Había dejado una nota diciendo que tenía una reunión temprano y que regresaría esa tarde. Me temblaban las manos al detener la grabación en mi teléfono y ver que había capturado más de ocho horas de video. Adelanté rápidamente la primera hora, viéndome dar vueltas en la cama antes de quedarme completamente quieto. Luego, cerca de la medianoche, David apareció en la pantalla. Lo que vi me heló la sangre.
David no se metió en la cama como me había dicho. En vez de eso, se quedó de pie junto a mí durante varios minutos, llamándome por mi nombre e incluso sacudiéndome suavemente el hombro. Al no obtener respuesta, sonrió. Esa misma sonrisa fría que vería más tarde cuando abrió su caja secreta. Después, David salió de la habitación y me quedé allí tumbada como un cadáver durante otra hora antes de que volviera. Esta vez traía mi bolso.

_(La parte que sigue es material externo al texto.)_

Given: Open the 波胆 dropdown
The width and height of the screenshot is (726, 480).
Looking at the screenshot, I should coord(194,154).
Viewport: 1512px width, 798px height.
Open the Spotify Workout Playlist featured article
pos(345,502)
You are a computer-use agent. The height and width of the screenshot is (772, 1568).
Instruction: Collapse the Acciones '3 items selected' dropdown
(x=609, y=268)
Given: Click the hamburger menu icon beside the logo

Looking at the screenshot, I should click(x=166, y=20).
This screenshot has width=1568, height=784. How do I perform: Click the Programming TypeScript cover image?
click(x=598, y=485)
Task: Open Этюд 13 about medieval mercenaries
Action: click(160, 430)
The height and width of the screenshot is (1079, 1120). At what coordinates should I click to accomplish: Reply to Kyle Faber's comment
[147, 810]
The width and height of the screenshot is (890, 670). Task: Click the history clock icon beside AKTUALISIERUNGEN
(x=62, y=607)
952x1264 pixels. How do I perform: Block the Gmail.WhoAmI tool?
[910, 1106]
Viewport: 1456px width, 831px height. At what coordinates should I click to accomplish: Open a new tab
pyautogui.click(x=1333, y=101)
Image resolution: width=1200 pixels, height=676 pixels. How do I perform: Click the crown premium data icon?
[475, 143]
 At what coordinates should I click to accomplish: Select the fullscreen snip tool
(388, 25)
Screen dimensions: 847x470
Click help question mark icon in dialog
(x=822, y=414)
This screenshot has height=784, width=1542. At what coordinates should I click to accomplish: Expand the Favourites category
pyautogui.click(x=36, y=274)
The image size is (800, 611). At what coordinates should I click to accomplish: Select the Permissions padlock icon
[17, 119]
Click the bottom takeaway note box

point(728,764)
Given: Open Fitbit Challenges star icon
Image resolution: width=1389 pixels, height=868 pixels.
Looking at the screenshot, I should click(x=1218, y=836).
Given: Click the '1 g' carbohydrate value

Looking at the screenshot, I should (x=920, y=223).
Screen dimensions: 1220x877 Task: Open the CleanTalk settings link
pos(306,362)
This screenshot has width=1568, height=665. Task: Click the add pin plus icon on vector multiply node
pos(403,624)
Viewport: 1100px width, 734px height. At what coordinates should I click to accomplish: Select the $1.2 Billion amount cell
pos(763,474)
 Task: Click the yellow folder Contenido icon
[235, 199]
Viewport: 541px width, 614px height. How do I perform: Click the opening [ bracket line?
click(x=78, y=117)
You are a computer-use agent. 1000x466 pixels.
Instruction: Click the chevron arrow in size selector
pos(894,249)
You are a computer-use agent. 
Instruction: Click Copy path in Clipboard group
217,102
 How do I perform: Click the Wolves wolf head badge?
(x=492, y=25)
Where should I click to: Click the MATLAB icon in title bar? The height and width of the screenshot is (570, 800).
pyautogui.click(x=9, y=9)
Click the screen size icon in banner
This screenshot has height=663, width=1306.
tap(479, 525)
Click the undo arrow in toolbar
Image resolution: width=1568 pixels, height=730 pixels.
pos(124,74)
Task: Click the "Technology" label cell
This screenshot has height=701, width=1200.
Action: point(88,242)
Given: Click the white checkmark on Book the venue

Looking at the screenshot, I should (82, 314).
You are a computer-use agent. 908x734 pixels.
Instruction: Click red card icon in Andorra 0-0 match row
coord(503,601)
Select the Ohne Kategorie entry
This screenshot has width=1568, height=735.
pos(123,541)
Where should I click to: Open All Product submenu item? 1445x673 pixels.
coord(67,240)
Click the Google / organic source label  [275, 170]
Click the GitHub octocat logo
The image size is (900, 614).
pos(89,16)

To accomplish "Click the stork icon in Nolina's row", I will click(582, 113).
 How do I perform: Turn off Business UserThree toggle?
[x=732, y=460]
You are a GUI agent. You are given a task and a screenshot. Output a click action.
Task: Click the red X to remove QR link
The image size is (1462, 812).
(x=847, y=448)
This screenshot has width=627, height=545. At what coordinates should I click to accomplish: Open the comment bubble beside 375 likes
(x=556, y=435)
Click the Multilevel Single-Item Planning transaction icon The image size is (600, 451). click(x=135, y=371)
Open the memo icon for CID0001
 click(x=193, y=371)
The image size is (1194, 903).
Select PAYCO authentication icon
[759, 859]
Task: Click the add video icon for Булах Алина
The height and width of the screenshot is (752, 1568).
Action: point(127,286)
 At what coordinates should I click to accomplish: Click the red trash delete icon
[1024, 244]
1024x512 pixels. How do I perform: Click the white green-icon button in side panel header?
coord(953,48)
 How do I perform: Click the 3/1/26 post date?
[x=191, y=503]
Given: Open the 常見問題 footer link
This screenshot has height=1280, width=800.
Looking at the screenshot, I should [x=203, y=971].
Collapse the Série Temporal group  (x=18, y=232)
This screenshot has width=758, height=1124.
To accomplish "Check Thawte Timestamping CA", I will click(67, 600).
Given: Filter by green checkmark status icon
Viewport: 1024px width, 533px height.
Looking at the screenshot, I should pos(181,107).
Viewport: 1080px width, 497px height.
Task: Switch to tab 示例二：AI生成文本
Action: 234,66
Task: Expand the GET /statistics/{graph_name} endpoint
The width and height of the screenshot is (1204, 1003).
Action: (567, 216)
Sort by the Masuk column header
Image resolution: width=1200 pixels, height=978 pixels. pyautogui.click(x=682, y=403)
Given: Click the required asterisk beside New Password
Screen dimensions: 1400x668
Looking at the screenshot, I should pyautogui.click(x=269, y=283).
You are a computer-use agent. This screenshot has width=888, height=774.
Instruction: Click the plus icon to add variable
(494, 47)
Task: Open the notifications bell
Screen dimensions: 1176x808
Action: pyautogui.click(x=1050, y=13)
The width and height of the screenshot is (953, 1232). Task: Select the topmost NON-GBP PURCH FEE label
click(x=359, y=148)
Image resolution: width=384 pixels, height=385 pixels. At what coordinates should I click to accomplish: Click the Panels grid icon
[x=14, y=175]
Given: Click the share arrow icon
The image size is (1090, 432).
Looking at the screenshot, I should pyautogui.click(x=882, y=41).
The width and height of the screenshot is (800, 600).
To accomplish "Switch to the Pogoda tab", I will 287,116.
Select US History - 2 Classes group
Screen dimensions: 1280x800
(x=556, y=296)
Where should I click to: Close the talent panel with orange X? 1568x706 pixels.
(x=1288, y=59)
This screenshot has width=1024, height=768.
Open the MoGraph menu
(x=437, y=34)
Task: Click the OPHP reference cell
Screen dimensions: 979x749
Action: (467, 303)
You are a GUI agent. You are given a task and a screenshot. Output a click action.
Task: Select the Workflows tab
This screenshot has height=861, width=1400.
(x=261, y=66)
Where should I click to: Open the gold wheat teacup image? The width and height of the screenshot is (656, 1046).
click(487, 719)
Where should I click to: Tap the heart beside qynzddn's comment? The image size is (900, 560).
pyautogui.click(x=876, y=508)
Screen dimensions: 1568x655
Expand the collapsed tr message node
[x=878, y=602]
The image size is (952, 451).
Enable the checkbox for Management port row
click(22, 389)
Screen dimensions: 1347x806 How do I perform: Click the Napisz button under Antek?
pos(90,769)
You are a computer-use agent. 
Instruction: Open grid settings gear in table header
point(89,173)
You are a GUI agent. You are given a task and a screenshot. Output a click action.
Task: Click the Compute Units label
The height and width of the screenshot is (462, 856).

Observé horrorizada cómo mi esposo, sentado al borde de la cama, revisaba cada cosa en mi bolso. Fotografió mi licencia de conducir con su teléfono. Anotó información de mis tarjetas de crédito. Incluso abrió mi credencial de trabajo y fotografió ambos lados. Pero eso no fue lo peor.
Tras registrar mi bolso, David se acercó a mi portátil que estaba sobre el escritorio. Lo vi abrirlo. De alguna manera sabía mi contraseña y pasó casi una hora revisando mis archivos. Sacó fotos de documentos del trabajo, copió información de mi correo electrónico e incluso accedió a mi banca online. Durante todo ese tiempo estuve allí tumbada, completamente inconsciente e indefensa, mientras mi marido violaba todos los aspectos de mi privacidad.